Neutrophil elastase-SERPINB1 axis in epithelial responses: Cell death, inflammation and SERPINB1 dynamics
Molecular Immunology, cilt.197, ss.13-22, 2026 (SCI-Expanded, Scopus)
- Yayın Türü: Makale / Tam Makale
- Cilt numarası: 197
- Basım Tarihi: 2026
- Doi Numarası: 10.1016/j.molimm.2026.06.014
- Dergi Adı: Molecular Immunology
- Derginin Tarandığı İndeksler: Science Citation Index Expanded (SCI-EXPANDED), Scopus, BIOSIS, Chemical Abstracts Core, EMBASE, MEDLINE, Academic Search Ultimate (EBSCO)

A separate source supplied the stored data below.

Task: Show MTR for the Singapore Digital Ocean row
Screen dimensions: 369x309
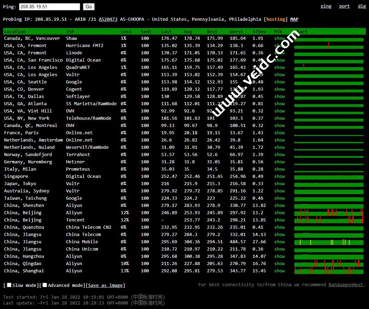Action: pos(280,176)
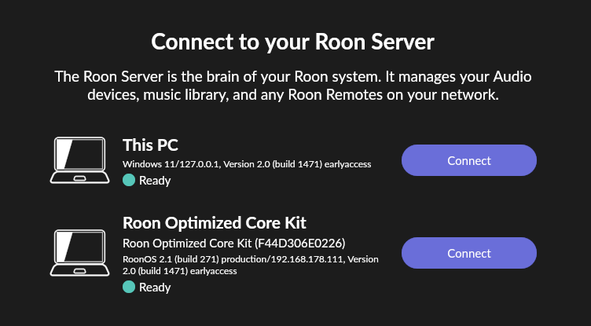This screenshot has height=326, width=591.
Task: Click the line mentioning Roon Remotes on your network
Action: click(293, 94)
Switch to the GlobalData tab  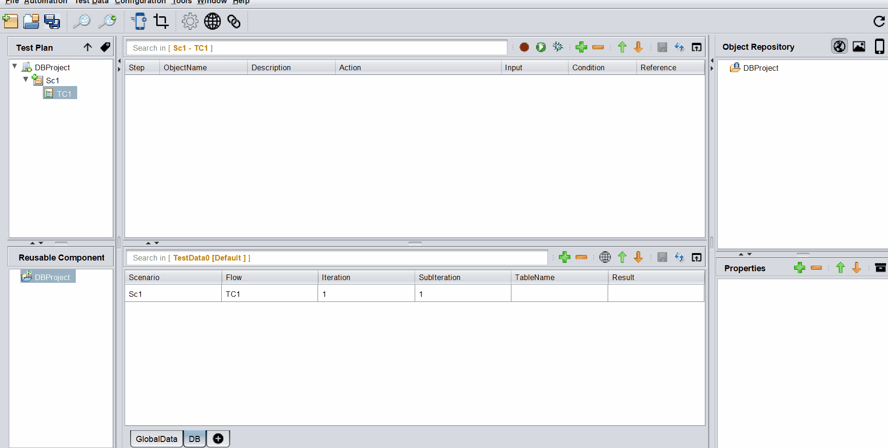tap(156, 439)

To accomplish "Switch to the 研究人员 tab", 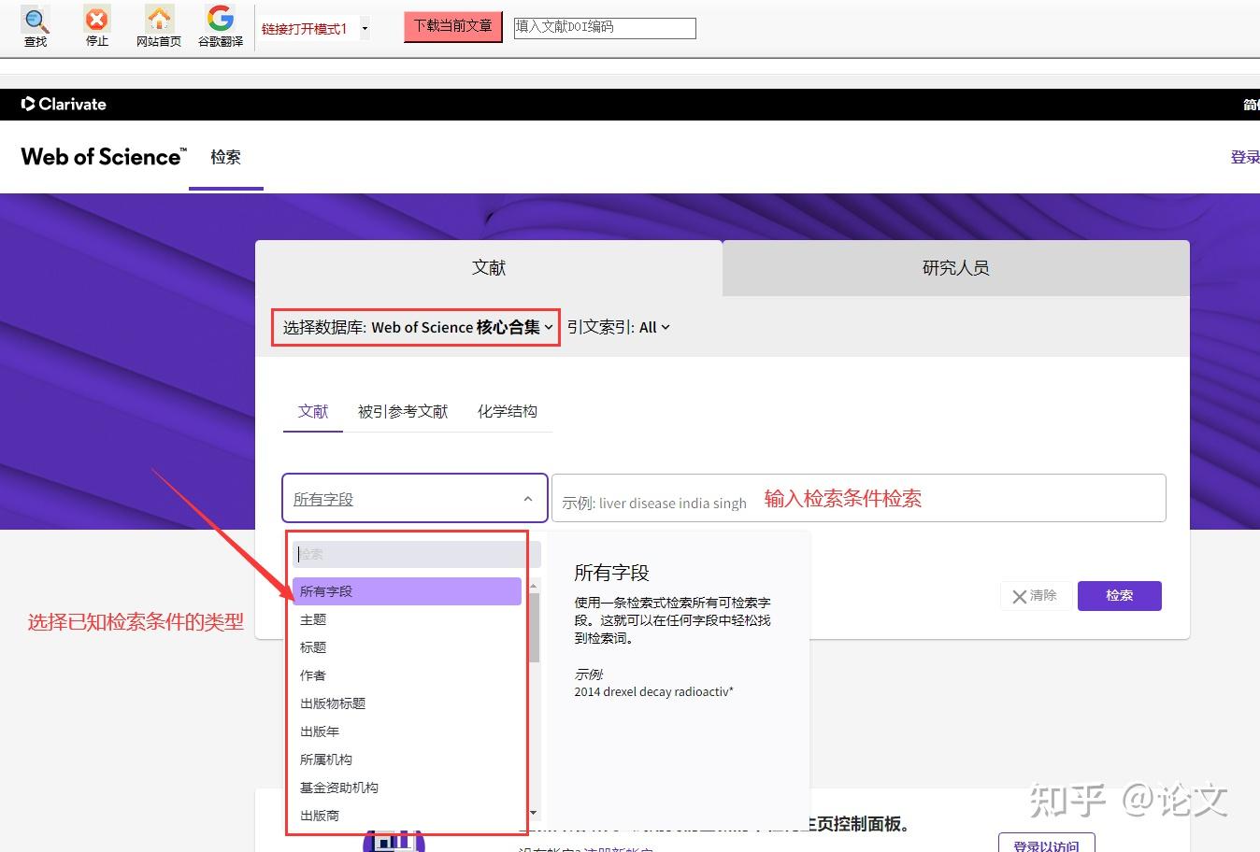I will 955,267.
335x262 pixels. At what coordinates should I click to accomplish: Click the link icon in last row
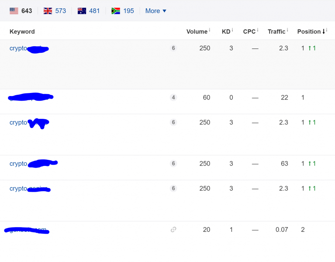tap(173, 230)
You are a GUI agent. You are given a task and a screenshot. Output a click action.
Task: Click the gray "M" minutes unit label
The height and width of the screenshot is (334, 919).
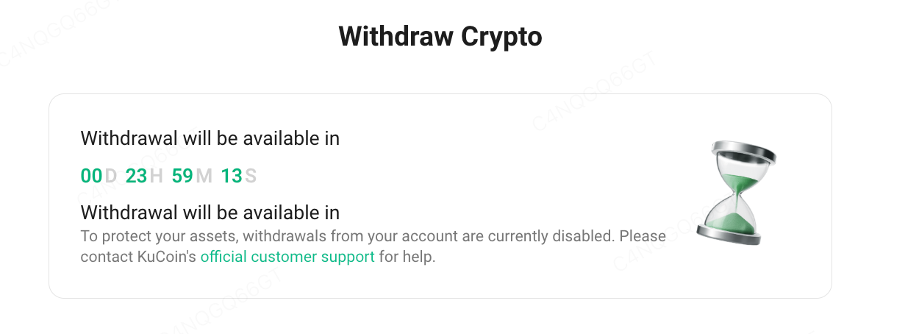[x=204, y=176]
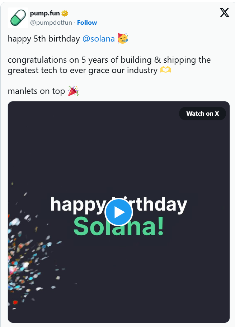Click the "happy 5th birthday" text
Screen dimensions: 235x327
tap(44, 39)
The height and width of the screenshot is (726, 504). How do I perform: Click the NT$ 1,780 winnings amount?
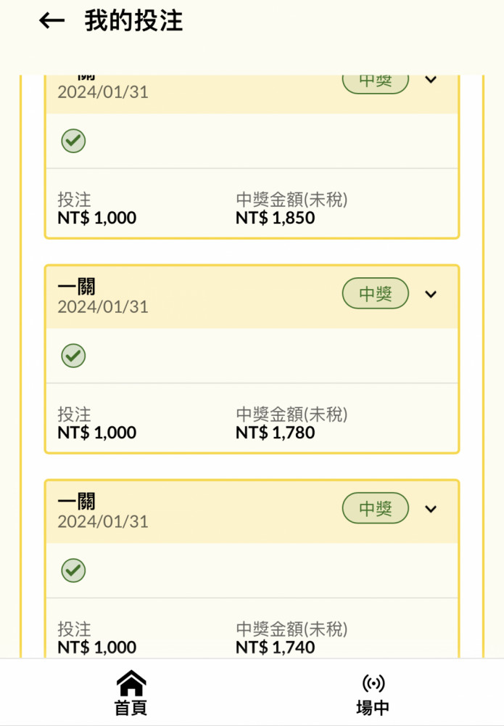click(276, 433)
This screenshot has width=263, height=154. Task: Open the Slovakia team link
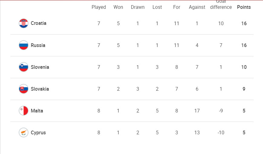click(x=40, y=89)
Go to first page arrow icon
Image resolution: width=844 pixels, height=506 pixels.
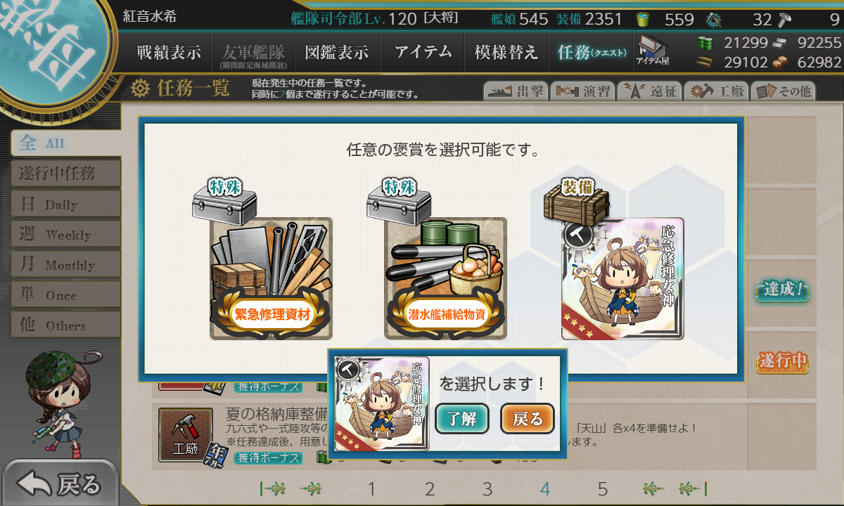pyautogui.click(x=274, y=488)
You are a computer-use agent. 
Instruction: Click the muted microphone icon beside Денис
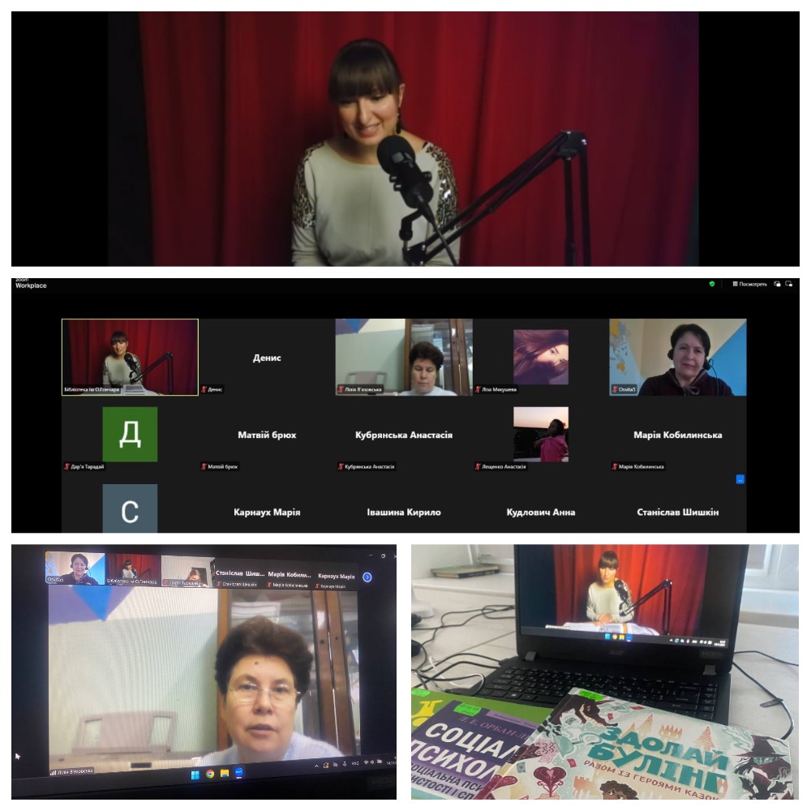coord(204,389)
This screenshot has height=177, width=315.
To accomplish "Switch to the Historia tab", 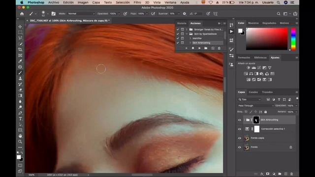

- Sayfa Sayıları: ss.13-22
- Anahtar Kelimeler: Airway inflammation, Bronchial Epithelial Cells, Neutrophil Elastase, Protease-antiprotease imbalance, SERPINB1
- Hacettepe Üniversitesi Adresli: Evet
Özet
Chronic inflammatory lung diseases are associated with elevated levels of neutrophil elastase (NE), leading to epithelial damage and dysregulated cellular responses. However, the molecular mechanisms underlying NE-mediated disruption of epithelial anti-protease defenses, including the regulation of SERPINB1, remain poorly defined. In this study, we investigated NE-induced responses in bronchial epithelial cells cultured at air-liquid interface (ALI) focusing on epithelial cell death, inflammation, and SERPINB1 dynamics. NE exposure induced dose- and time-dependent cytotoxicity, accompanied by morphological alterations, mitochondrial membrane depolarization, and modest changes in caspase−3, −8, and −9 activity. In ALI cultures, NE was applied either apically, basolaterally or to both compartments simultaneously to evaluate exposure-side-dependent epithelial responses. NE differentially modulated apoptosis-related gene expression, including changes in BCL2, BAX, CASP3, CASP8, CASP9, PARP1, and AIF, depending on NE concentration and exposure side. Cytokine profiling revealed dose-, exposure-side-, and sampling-compartment-dependent changes in IL-6, IL-8, and GM-CSF secretion. Importantly, SERPINB1 expression was markedly reduced at both mRNA and protein levels, while domain-specific immunofluorescence suggested altered SERPINB1 localization and epitope accessibility, suggesting functional alterations beyond transcriptional loss. siRNA-mediated SERPINB1 knockdown further modified NE-associated apoptosis-related gene expression, supporting a functional link between NE exposure and epithelial SERPINB1 regulation. Collectively, these findings establish the NE-SERPINB1 axis as a critical determinant of epithelial cell fate, contributing to epithelial apoptosis, inflammatory mediator release, and protease-antiprotease imbalance. This study provides a systematic analysis of dose- and exposure-side-dependent epithelial responses to NE under ALI culture conditions. Our results highlight the NE-SERPINB1 axis as a contributor to epithelial dysfunction in chronic airway inflammation and support the exploration of SERPINB1-modulating strategies for preserving epithelial integrity and mitigating neutrophil-driven pathology in lung diseases.